• **SOURCE EXTRACT**:
┄┄┄┄┄┄
We’re back, baby!

Greetings to our many fans and followers! There are dozens of you!

We are headed back to our study site after a year to recover the broadband seismometers that were deployed in Sept 2021. This array of 28 instruments was designed to characterize background seismicity on the central part of the Queen Charlotte Fault near the 2013 M7.5 Craig, Alaska earthquake. And we get to take the R/V Langseth again! It’s great to be back on the ship with many of the same crew.

View of downtown Seattle from Pier 90, Elliot Bay.

We boarded the ship in Seattle on September 9 and left the dock at noon on the 10th. We have about 3 days of transit to the first ocean bottom seismometer (OBS) recovery site. We are on our second shifts and the science party is doing great so far.

The R/V Langseth, docked at Pier 90. Ready to roll!
┄┄┄┄┄┄
• **EXERCISE DATA**:
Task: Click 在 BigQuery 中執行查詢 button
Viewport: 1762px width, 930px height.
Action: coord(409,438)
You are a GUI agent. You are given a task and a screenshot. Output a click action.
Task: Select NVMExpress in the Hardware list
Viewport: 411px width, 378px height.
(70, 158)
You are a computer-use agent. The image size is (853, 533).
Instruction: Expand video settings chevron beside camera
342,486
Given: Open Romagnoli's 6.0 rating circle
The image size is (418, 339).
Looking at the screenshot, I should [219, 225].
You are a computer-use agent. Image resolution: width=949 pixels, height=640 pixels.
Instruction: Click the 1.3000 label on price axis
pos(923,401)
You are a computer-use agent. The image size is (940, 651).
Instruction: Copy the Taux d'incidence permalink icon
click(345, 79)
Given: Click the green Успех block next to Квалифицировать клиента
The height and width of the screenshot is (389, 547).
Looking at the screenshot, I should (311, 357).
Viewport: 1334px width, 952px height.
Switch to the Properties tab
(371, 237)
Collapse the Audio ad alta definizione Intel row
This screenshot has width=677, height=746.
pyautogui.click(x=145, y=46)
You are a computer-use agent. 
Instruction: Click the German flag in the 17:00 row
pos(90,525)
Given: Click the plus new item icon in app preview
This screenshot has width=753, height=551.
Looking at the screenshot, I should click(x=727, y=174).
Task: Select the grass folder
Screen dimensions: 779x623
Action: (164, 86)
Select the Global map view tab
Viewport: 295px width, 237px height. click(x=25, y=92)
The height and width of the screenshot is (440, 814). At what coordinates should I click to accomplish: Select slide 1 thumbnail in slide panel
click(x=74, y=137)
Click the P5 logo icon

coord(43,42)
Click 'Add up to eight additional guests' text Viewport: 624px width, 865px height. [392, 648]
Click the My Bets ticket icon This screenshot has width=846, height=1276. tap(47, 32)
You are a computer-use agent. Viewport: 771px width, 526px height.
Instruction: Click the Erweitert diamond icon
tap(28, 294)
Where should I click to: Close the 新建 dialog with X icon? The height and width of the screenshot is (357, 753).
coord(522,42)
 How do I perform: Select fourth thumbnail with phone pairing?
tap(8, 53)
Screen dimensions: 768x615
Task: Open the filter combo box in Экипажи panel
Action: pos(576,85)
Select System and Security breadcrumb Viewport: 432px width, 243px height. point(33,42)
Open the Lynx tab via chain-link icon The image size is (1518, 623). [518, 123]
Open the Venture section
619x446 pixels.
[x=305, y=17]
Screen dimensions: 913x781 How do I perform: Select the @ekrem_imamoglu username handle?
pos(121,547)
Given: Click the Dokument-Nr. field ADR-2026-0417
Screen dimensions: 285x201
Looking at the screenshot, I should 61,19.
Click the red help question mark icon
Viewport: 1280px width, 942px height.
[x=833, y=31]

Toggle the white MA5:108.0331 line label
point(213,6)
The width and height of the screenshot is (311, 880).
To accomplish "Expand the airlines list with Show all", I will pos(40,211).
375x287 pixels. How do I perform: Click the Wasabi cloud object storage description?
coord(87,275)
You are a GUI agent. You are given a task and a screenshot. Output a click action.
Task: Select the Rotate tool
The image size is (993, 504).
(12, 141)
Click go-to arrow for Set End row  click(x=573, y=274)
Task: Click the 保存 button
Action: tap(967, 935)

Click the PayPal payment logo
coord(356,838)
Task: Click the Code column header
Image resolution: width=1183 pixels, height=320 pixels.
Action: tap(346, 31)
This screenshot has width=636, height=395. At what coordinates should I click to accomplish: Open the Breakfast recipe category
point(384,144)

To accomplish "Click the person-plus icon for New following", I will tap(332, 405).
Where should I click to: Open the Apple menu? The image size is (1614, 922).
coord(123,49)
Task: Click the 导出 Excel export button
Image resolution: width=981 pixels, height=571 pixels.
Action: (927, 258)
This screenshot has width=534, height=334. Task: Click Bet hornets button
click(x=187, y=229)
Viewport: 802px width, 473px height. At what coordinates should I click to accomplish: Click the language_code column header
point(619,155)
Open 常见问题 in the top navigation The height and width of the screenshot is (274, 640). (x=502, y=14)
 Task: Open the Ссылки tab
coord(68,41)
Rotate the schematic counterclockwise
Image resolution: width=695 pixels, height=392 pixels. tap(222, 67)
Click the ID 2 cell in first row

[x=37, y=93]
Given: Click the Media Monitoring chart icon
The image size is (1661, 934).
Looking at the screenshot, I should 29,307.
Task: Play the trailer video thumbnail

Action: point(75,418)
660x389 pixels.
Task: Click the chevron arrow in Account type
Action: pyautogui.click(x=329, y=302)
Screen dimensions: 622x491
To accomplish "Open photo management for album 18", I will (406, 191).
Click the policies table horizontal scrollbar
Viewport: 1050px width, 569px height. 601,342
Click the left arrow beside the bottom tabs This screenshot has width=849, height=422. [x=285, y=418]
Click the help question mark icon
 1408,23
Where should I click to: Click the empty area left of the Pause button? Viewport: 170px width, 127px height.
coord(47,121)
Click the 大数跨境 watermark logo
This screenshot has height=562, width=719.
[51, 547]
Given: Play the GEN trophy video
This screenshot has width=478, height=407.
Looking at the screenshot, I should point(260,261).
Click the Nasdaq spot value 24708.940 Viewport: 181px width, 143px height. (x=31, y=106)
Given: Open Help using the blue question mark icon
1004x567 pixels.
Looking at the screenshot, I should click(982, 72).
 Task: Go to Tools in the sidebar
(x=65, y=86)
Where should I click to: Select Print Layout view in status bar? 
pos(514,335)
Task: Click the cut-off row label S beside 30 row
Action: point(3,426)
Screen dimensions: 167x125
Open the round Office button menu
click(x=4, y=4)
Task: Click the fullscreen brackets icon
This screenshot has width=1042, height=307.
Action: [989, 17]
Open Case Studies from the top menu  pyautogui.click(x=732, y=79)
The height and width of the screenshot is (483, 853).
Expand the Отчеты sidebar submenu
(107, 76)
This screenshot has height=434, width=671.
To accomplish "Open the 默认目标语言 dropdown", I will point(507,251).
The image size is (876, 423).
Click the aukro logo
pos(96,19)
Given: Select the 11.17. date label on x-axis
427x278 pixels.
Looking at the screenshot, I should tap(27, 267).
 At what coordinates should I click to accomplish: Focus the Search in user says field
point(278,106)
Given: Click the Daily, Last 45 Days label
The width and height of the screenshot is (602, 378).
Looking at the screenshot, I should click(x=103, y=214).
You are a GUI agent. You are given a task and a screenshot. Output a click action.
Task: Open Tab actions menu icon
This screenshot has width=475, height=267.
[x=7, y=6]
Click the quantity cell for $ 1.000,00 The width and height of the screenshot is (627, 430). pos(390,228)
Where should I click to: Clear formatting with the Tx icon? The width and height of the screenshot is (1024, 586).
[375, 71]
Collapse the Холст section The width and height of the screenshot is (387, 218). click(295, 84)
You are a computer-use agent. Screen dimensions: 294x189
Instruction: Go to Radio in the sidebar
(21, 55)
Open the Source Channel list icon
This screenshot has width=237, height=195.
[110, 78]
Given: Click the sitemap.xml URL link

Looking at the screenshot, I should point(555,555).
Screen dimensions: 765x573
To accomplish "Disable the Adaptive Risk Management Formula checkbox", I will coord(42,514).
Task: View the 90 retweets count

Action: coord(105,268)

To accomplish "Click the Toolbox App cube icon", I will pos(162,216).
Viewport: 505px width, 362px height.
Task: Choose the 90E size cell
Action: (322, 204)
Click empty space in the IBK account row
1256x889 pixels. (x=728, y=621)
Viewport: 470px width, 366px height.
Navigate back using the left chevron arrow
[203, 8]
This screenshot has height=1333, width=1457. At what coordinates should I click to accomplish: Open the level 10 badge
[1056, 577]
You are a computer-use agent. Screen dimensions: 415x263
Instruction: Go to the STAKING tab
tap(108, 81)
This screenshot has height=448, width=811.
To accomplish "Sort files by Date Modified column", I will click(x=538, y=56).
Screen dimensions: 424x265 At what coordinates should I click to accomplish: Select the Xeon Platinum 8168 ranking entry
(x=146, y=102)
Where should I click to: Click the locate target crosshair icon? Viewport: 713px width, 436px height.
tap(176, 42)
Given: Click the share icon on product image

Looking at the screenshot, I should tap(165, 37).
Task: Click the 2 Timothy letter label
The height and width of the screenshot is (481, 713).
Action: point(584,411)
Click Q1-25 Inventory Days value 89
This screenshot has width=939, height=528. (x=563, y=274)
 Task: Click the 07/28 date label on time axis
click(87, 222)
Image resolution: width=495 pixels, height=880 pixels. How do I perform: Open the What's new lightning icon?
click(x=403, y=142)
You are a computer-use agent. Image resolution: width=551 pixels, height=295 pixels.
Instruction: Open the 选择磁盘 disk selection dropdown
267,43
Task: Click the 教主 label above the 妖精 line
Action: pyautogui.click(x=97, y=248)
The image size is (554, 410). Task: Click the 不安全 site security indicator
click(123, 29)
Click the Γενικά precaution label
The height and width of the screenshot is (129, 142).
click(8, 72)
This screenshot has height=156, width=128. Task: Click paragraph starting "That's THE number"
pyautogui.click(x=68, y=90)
┄┄┄┄┄┄
• **TASK TO CARRY OUT**: Carry on the blog post about the seismometer recovery cruise from the point where it stops.

• **OUTPUT OF THE TASK**:
This year’s experience has been so different from last year…in 2021 we had COVID quarantines, a very small team and masks always required indoors. This year, no quarantine—everyone had multiple negative tests before boarding—no masks, and a big, fun science party! Along with the co-chief scientists, we have a couple of postdocs, a graduate student and six undergraduate students joining us from Western Washington University. We also have a team of 4 OBS instrument technicians and engineers.

Ain’t no party like a science party! Students, PIs and scientists ready to go.

Having the students aboard is great and we are doing lots of training and learning about the ship’s systems and deck work and safety. We are standing watch, processing bathymetry data and eagerly awaiting our first OBS recovery coming up sometime tomorrow!